News (USA)

A county spent $1.2 million in legal fees to avoid paying $10K for trans-inclusive health care

Sgt. Anna Lange
Sgt. Anna Lange Photo: Screenshot/Houston County 911

A county in Georgia spent nearly $1.2 million in a years-long legal battle to deny a local sheriff’s deputy a healthcare plan that would cover gender-affirming care, citing the cost of the plan. But by one estimate, the change to the county’s health insurance would have cost a fraction of what it paid a private law firm.

According to a ProPublica report, an expert hired by Sgt. Anna Lange’s attorneys said that a healthcare plan that included transition-related care would have only cost Houston County about $10,000 per year, adding about 0.1% to the cost of all claims. Instead, the county spent nearly three times its annual physical and mental health budget to fight Lange in federal court.
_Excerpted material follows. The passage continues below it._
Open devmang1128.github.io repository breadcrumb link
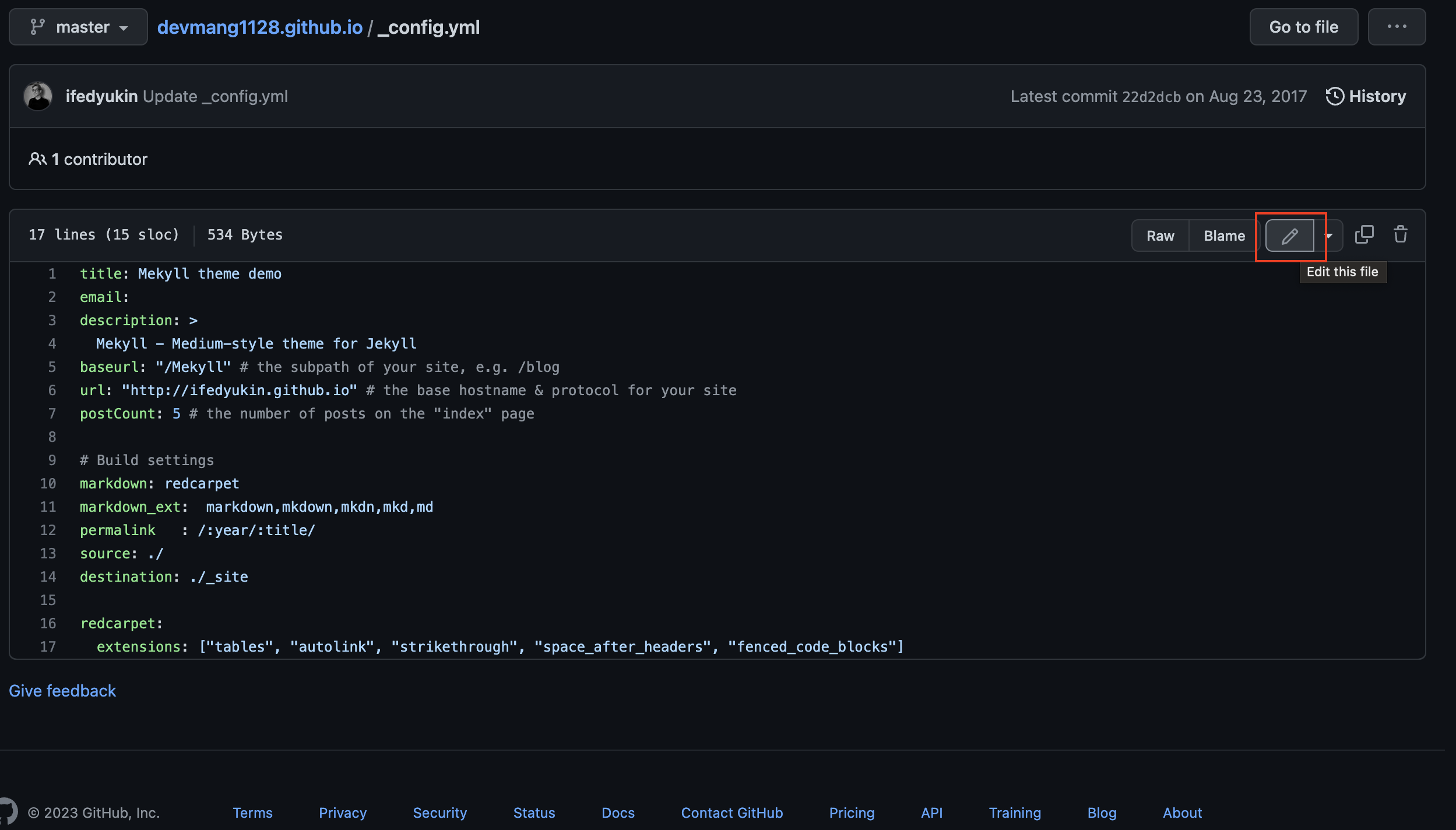(260, 27)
“It was a slap in the face, really, to find out how much they had spent,” Lange said. “They’re treating it like a political issue, obviously, when it’s a medical issue.”

According to ProPublica, Houston County’s healthcare plan has excluded coverage for gender-affirming care since at least 1998. County officials ignored the county’s insurance administrator’s 2016 recommendation that it change the policy to align with a new federal nondiscrimination rule.
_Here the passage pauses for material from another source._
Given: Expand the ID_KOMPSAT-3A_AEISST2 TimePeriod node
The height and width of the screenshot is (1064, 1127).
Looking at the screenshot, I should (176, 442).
Lange, who had worked for the Houston County Sheriff’s office for more than a decade, came out as transgender in 2017. After learning that the county’s health plan would not cover gender-affirming surgeries, she sent letters to the insurance administrator and the county in 2018 and 2019 requesting the removal of the exclusions but was denied. In February 2019, she went before the county board of commissioners to request that the exclusions be removed and was again denied.
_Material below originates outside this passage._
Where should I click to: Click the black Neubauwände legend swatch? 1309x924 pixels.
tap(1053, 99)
Later that year, she filed a lawsuit against the county for employment discrimination.

Lawyers for the county cited soaring health insurance premiums and argued that eliminating the exclusion on gender-affirming care would lead to requests to remove other exclusions. The county also spent $57,135 on a budget expert to argue that the exclusion was “reasonable and consistent with general industry practices.”

An expert hired by Lange’s attorneys argued that the cost of including gender-affirming care in the county’s health plan would be “an amount so low that it would be considered immaterial.”

Lange won her case in 2022, after Houston County spent $1,188,701 in legal fees to private law firms.